= Raffaella De Vita =

Italian and American biomechanical engineer

Raffaella De Vita is an Italian and American biomechanical engineer whose research studies the mechanical properties of soft tissue, including ligaments, the female reproductive system, the pelvic floor, and in gender-affirming surgery. She is a professor and associate department head of research in the Department of Mechanical Engineering at Virginia Tech.

==Education and career==
De Vita is the daughter of a worker at Italian tech firm Olivetti. She received a laurea in mathematics from the University of Naples Federico II in 2000. She went to the University of Pittsburgh for graduate study in mechanical engineering, received a master's degree in 2003, and completed her Ph.D. in 2005.

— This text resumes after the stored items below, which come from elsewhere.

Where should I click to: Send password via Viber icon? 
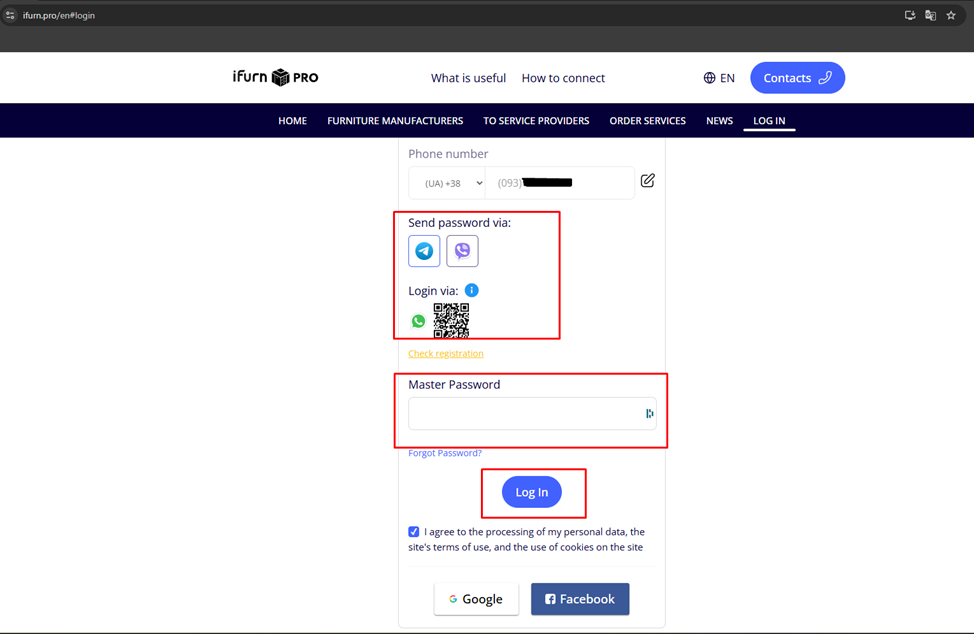tap(462, 251)
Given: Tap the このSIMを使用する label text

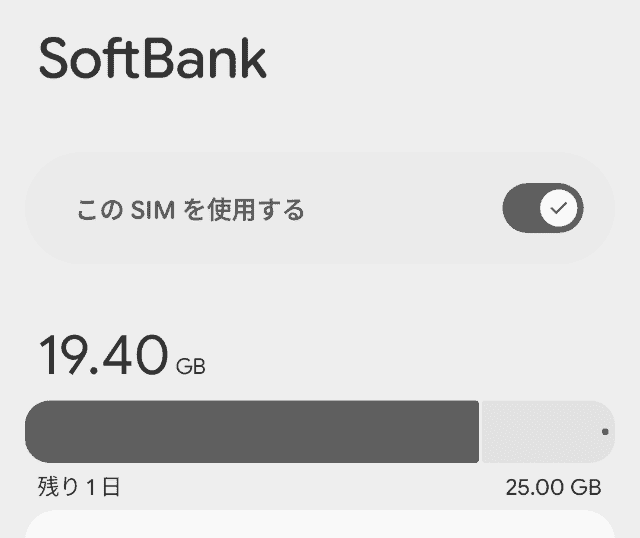Looking at the screenshot, I should tap(190, 210).
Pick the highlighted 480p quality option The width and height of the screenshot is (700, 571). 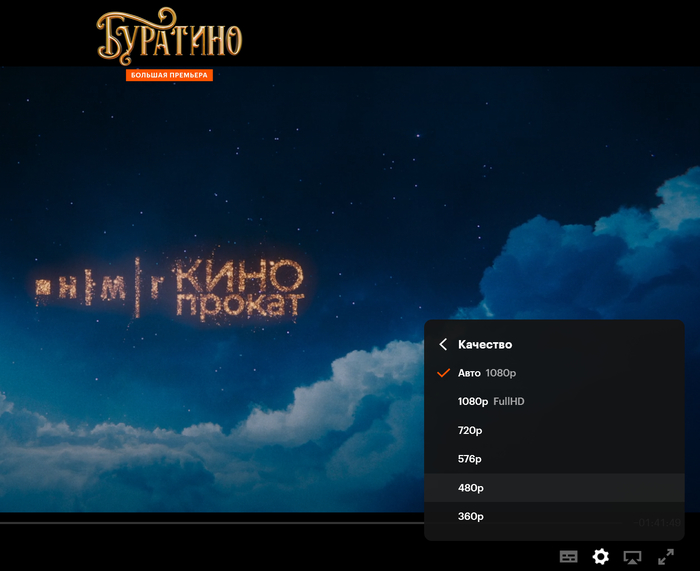point(554,488)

She joined Virginia Tech as a visiting assistant professor in 2006, and became an assistant professor in the Department of Biomedical Engineering and Mechanics in 2007. Her professional interest in the biomechanics of the female reproductive system began a few years later, when she was pregnant with her first child. She was promoted to associate professor in 2013 and full professor in 2017. In 2024 she moved to the Department of Mechanical Engineering.

==Recognition==
De Vita received a National Science Foundation CAREER Award in 2012 and a Presidential Early Career Award for Scientists and Engineers in 2014, given "for outstanding research in F pelvic floor disorders (PFDs) by providing engineering based knowledge on the structural and mechanical properties of associated supporting tissues".

In 2019 the American Society of Mechanical Engineers (ASME) named her as an ASME Fellow. The American Institute for Medical and Biological Engineering elected her to its College of Fellows in 2021, "for outstanding contributions to the field of soft tissue mechanics through research, education, and service".